= Cheng Wing Kwong =

Cheng Wing Kwong (Zheng Rongguang) (Chin: 鄭榮光, 1903–1967) was a disciple (Tudi) of Wu Jianquan, the founder of Wu Style Taijiquan. He was born in Niao Shi, Zhongshan, Guangdong, China.

== Early life ==

Cheng immigrated to Hong Kong at the age of 13. After graduating, he became a businessman. His nickname was Cheng Chek Wan. As a young man, he joined the Hong Kong Ching Wu Martial Arts Club and learned Taijiquan from Master Chiu Sau Chien (趙壽村1901-1964), who was a nephew of Wu Jianquan (吳鑑泉1870 – 1942).

== Career ==

In 1937, Wu Jianquan came to Hong Kong to teach Wu Style Taiji at the South China Sports Association. Soon after Wu came to Hong Kong, Cheng was accepted as one of his Inside-Disciples and later became Vice President of Wu Jianquan Taiji Academy Hong Kong.
Due to his abilities in Pushing Hands and demonstrations of his Neigong (he used to invite well known boxers to punch him just to show he received the punches unimpressed and relaxed) he became famous in Guangzhou, Singapore and Malaysia, where he established schools with Wu Jianquan's son, Wu Gongyi (吴公儀, 1900–1970). He was called “Fragrant Harbour Master” or “Master from Hong Kong”. He died in 1967.

== Teaching and influence ==

From 1948 to 1952, Cheng taught Wu’s Taiji at the South China Sports Association in Hong Kong.

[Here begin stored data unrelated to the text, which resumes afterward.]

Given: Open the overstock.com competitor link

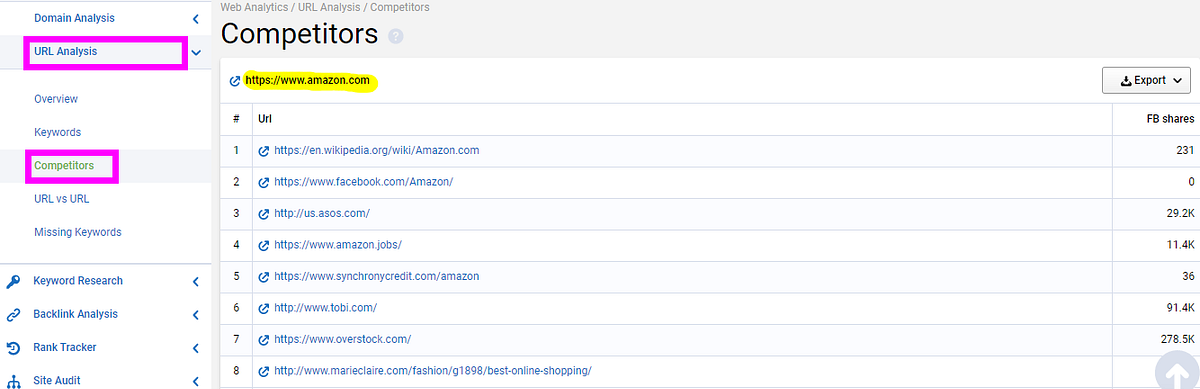Looking at the screenshot, I should pos(342,339).

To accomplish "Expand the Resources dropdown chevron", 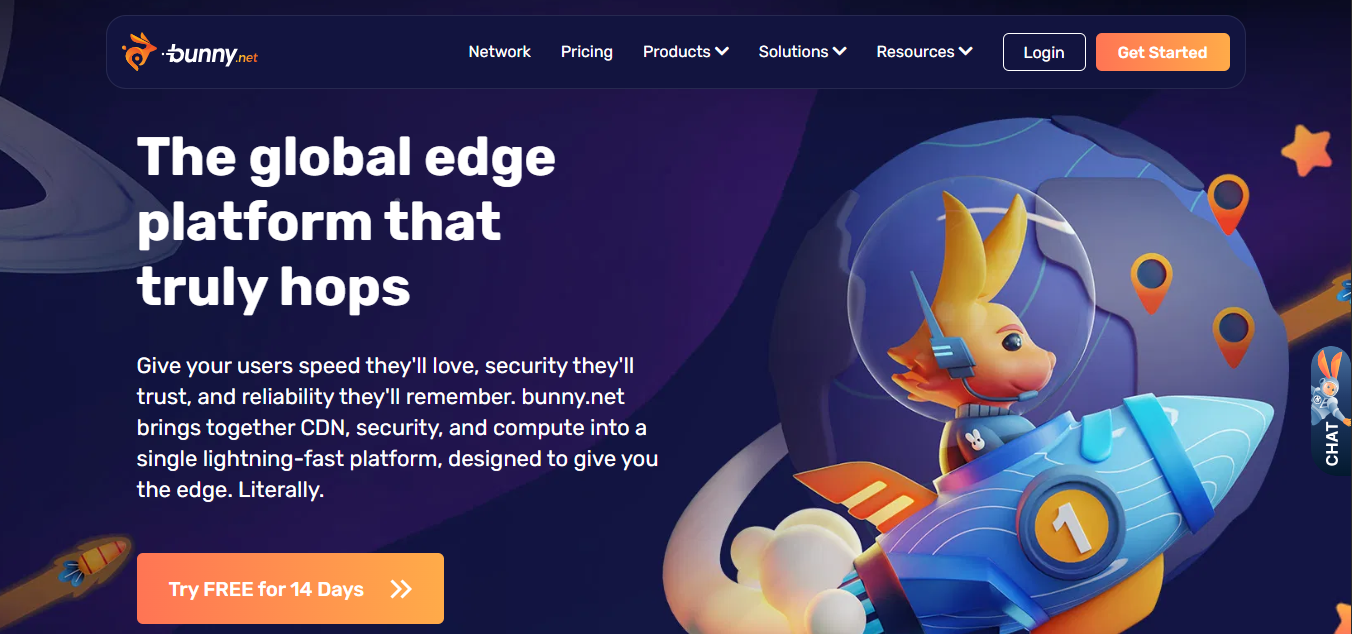I will [966, 52].

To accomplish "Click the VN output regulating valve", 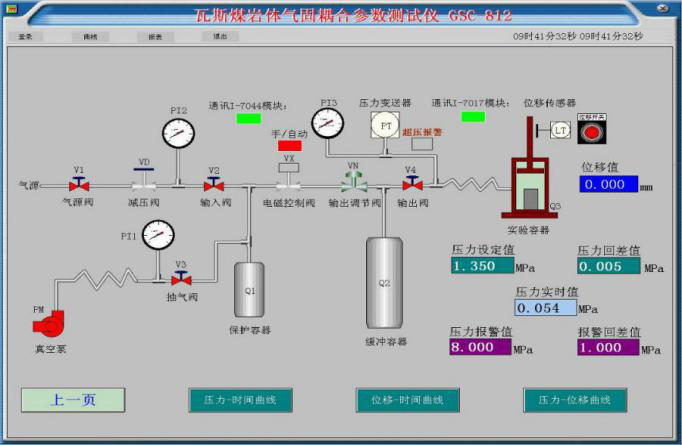I will [x=353, y=183].
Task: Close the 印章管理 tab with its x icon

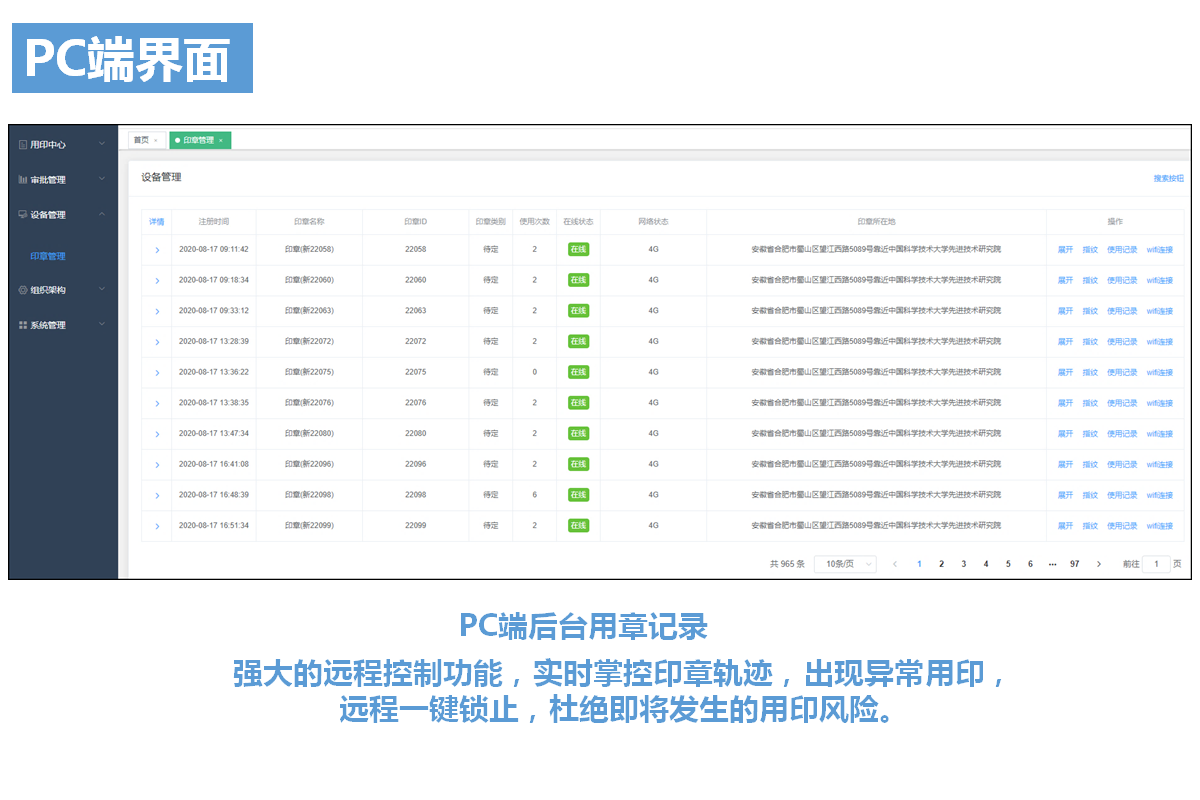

In 1952, Master Cheng Wing Kwong established the Wing Kwong Taiji Academy in Causeway Bay, Hong Kong, to promote Wu Style Taijiquan.

In 1962, he was invited by the Ching Wu Martial Arts Club in Malaysia to teach Wu's Taiji at the Club. For around five years, he trained many Taiji lovers from both Malaysia and Singapore; many of them later became well-known Taiji masters.

Cheng had learned Xingyiquan and Baguazhang from Sun Lutang or one of his students before studying Taijiquan and had added several of Sun's methods to the training. Some martial artists in Cheng's lineage, especially those who learned from his disciple Woo Hsing teach this.

Cheng had learned Qigong/Neigong in several lineages of Alchemy before meeting Wu and had written a book on the old stationary forms of Yijinjing and Xianjia Baduanjin.

== Disciples ==

Notable disciples include his eldest son Cheng Pui Ki (1927-2004), nephew Woo Hsing / Wu Sing, Cheng Tin Hung/Zheng Tianxiong/鄭天熊 (1930–2005), Tang Mong Hun/Menghen Deng/鄧夢痕, Tsang Kim Chau, Liu Kang Chee, Cheung Yiu Keung, Sim Tai Chen/Shen Da Zhen/沈大正, Ma Tin Yik, Leong Fong, and Liu Kwong Sum.